## 出典

ライフ・マネー 投稿日:2023.02.25 18:01FLASH編集部

【王将戦第5局】羽生九段の得意技「横歩取り」が炸裂 ファン歓喜でTwitterトレンド入りする事態に

後手番で“ブレイク”を狙う羽生善治九段(写真提供/日本将棋連盟)

 

 藤井聡太王将(五冠)に羽生善治九段が挑戦する、第72期ALSOK杯王将戦七番勝負。その第5局が2月25日、島根県大田(おおだ)市で始まった。

 

 ここまでは両者ともに2勝2敗。わずかに有利な先手番を互いに「キープ」しての星取りだ。

 

 タイトル戦の番勝負では、先手と後手は交互に入れ替わる。本局では藤井が先手だ。

 

 

 藤井の2022年度先手番成績は、驚異の29勝1敗。現在まで26連勝中だ。羽生が18歳から19歳のときに作った先手番28連勝という大記録に迫りつつある。

 

 現在、無敵に近い藤井の先手番を、後手を持った羽生がどう「ブレイク」するか。ここが今期王将戦の大きな見どころだ。

## データ
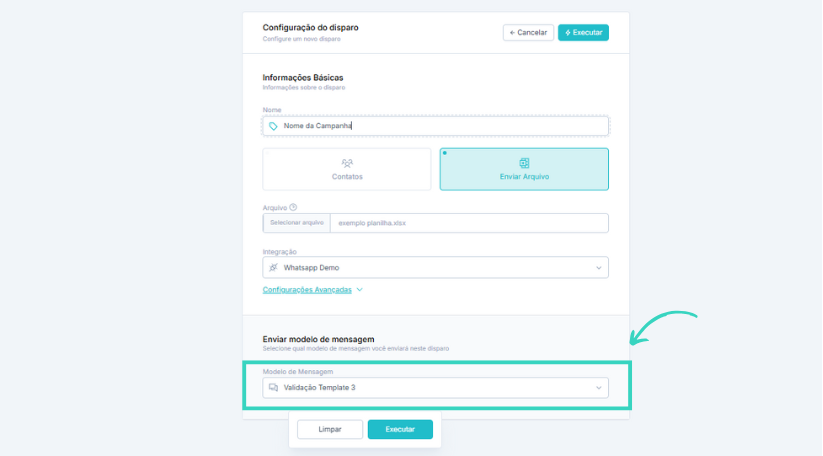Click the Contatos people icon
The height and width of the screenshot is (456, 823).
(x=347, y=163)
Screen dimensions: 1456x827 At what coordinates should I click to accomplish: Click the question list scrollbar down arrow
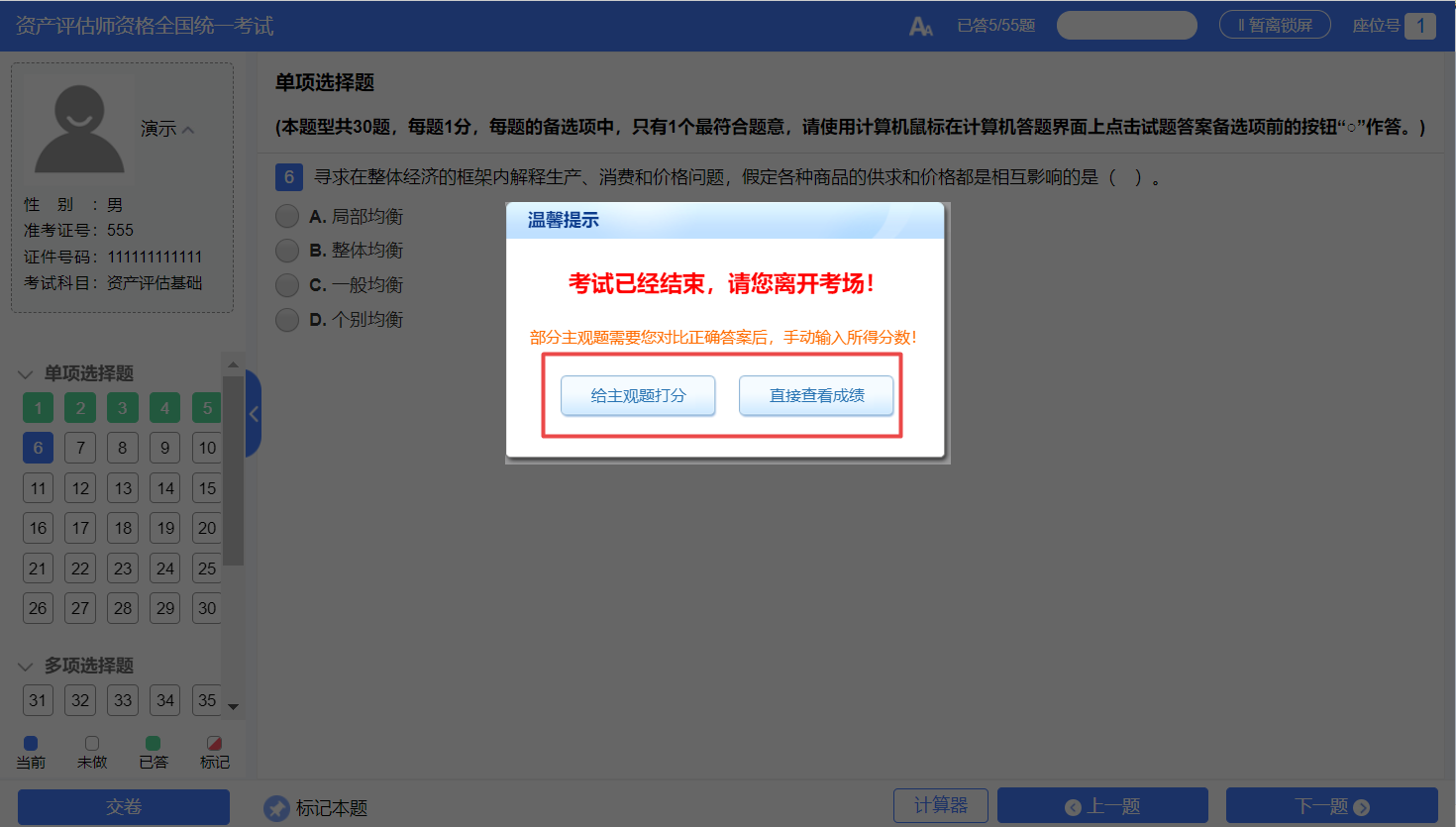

## 必須タスク
**A)** 王将戦の記事について、次の問いに答えてください。
(i) 第5局はどこで始まったか。
(ii) 本局で先手を持つのは誰か。
(iii) 藤井の2022年度の先手番成績は何勝何敗か。
**B)** 王将戦の記事のうち、「藤井聡太王将(五冠)に羽生善」を含む箇所から始め「タイトル戦の番勝負では、先手と後手は交互に入れ替わる。本局では藤井が先手だ。」の後で終わる部分を、「羽生善治九段」を「挑戦者」に置き換えて書き直してください。

## 回答
**A)**
(i) 島根県大田(おおだ)市
(ii) 藤井
(iii) 29勝1敗

**B)**
藤井聡太王将(五冠)に挑戦者が挑戦する、第72期ALSOK杯王将戦七番勝負。その第5局が2月25日、島根県大田(おおだ)市で始まった。

 

 ここまでは両者ともに2勝2敗。わずかに有利な先手番を互いに「キープ」しての星取りだ。

 

 タイトル戦の番勝負では、先手と後手は交互に入れ替わる。本局では藤井が先手だ。